Bediüzzaman hak bildiği dâvâdan asla taviz vermez ve her daim hakkın hatırını her hatırdan üstün tutardı. Tahakküme, tezellüle ve tagallübe fıtratı ve şehamet-i imaniyesi asla müsaade etmezdi. “Hukuk-u diniye ve dünyeviyesi için canını feda eder, meşru olmayan şeylere karışmazdı.”[1] İşte böyle bir özelliğe sahip olan Bediüzzaman ile Van valisi Tahir Paşa arasında şiddetli bir münâzara yaşanır. Hadise şöyle gerçekleşmiştir: “Bediüzzaman bir gün Tahir Paşa ile ilmî bir münâzaraya tutuşmuş, münâzara büyümüş ve araları açılmıştı. Orada bulunan “âlimler, aralarını yatıştırmaya çalışmışlar ise de muvaffak olamamışlardı. Bilâhare Bediüzzaman da konağı terk edip medresesine gitmişti.”[2] Burada bir süre kaldıktan sonra “Kendisini Bitlis’e gönderdiler. Bitlis’ten sonra Hizan’a, oradan da Bulanık taraflarına gidip, her gün bir köyde olmak üzere otuz köyde hocalarla münâzara ederek dolaşmıştı. Sonradan Tahir Paşa kendisini davet ederek gönlünü aldı. Böylece barışmış oldular. Vali konağında tekrar ilmî sohbetler, bütün hararetiyle devam ediyordu. Sohbetler, dinî mevzular yanında, müsbet ilimlerle de alâkalı oluyordu. Bediüzzaman müsbet ilimler sahasında da üstünlüğünü koruyordu. Bilhassa matematikteki üstünlüğü tartışılmaz idi. Bütün problemleri zihnen çözüyor çevresindekileri şaşkınlıktan şaşkınlığa uğratıyordu.”[3]

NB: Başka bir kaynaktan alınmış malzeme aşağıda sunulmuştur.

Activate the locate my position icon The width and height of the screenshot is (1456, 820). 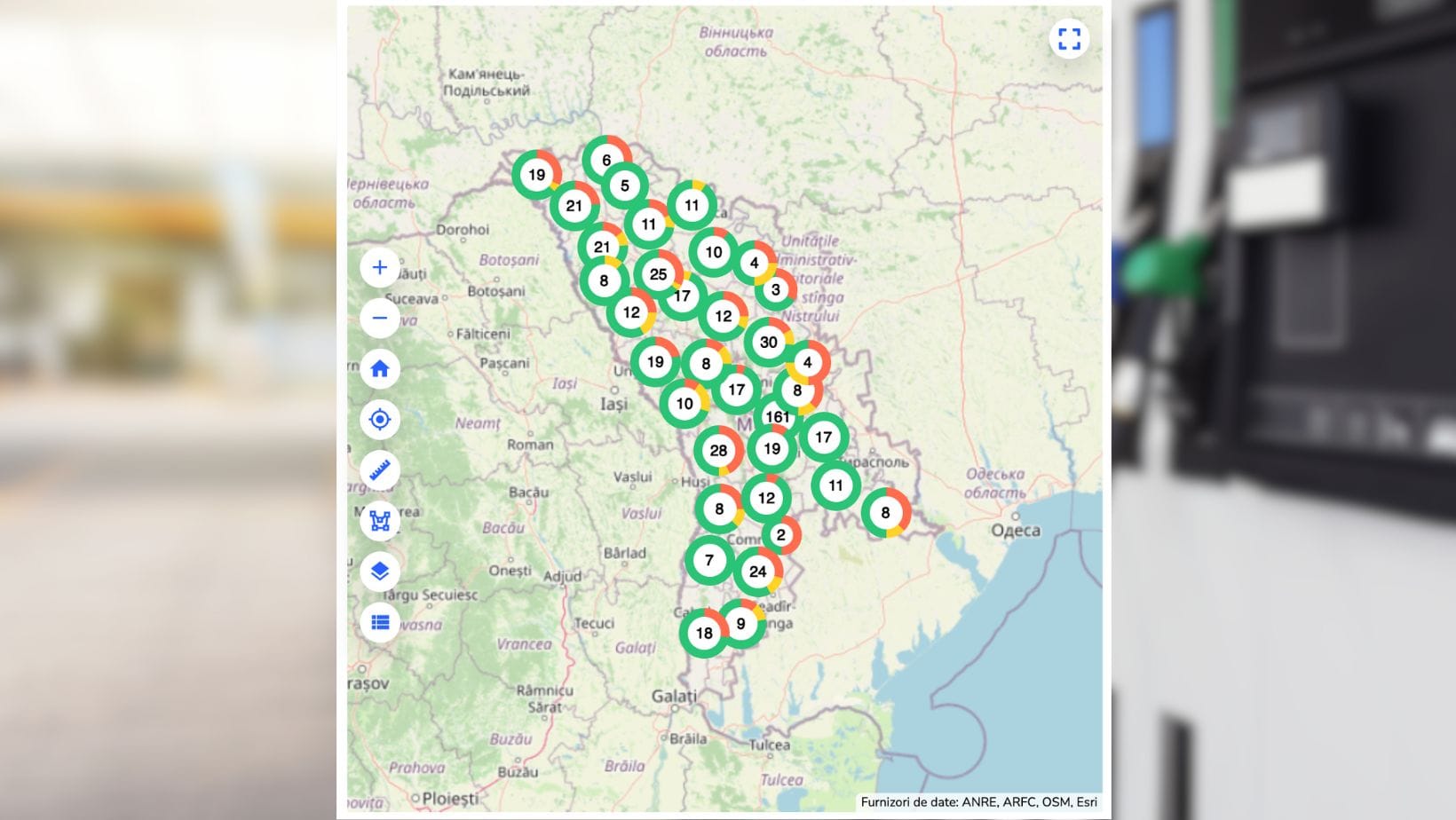(380, 420)
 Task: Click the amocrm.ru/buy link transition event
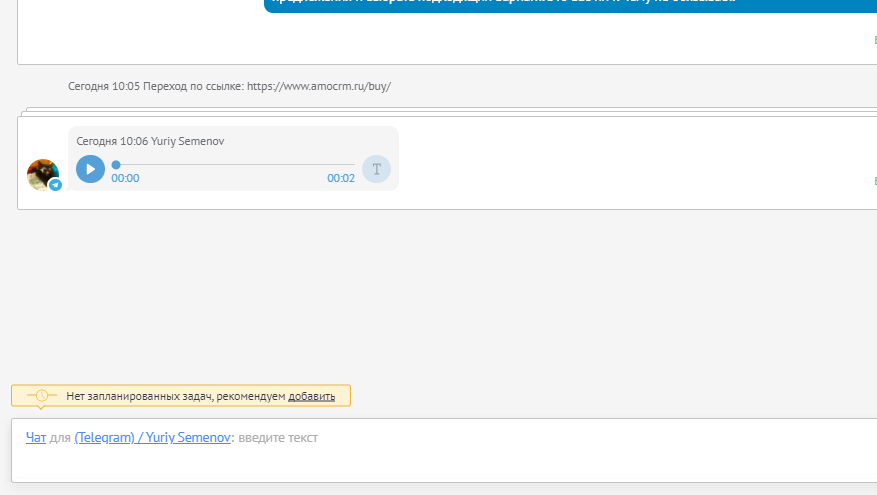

Bu yaşanan hadiseyi biraz daha detaylı takip edelim: “Bediüzzaman’ın, Van’daki hayatı bu yeni fasla, yani Kur’ân’ın hakîkatlerine geçiş devresine girerek, hayat seyri sürüp giderken, sene 1903 veya dört raddelerine gelmişti. Bu sıralarda[4] bir gün Tahir Paşa ile bir ilmî münâkaşada sert tartışmalara girerler. Tahir Paşa mütehakkim davranışlar içine girmeye başlayınca, Bediüzzaman da sert mukabelede bulunur. Hava birden elektriklenmeye başlar. İş tartışmadan geçerek, fiilî davranışa müncer olur. Bediüzzaman hemen rovelverine sarılır. Fakat meclistekiler araya girer, ayırırlar. Bu durum, Tahir Paşa’nın izzetine dokunarak, Valîlik makamının prestijini korumak maksadıyla Bediüzzaman’ı Van’dan uzaklaştırmak kararını tasarlar. Bediüzzaman ise, mezkûr münâkaşadan sonra, medresesine gidip; yaz olması dolayısıyla ta’tile gitmiş olan talebelerinden yalnız dört kişi ile medrese kapılarını kapatıp içeride tahassun etmeye başlar. Fakat Valî’nin adamları gelir, bir hile ile kapıları açtırırlar. Molla Said, bu gelen adamların niyetlerini anlayarak iki şartını söyler. Birincisi: “Sakın beni medresemde yakalayıp götürmek gibi bir davranışa teşebbüs etmeyiniz. Çünkü medresenin şeref ve haysiyeti haleldâr olacağından!.. Çarşıya çıktığım zaman beni orada yakalayınız:’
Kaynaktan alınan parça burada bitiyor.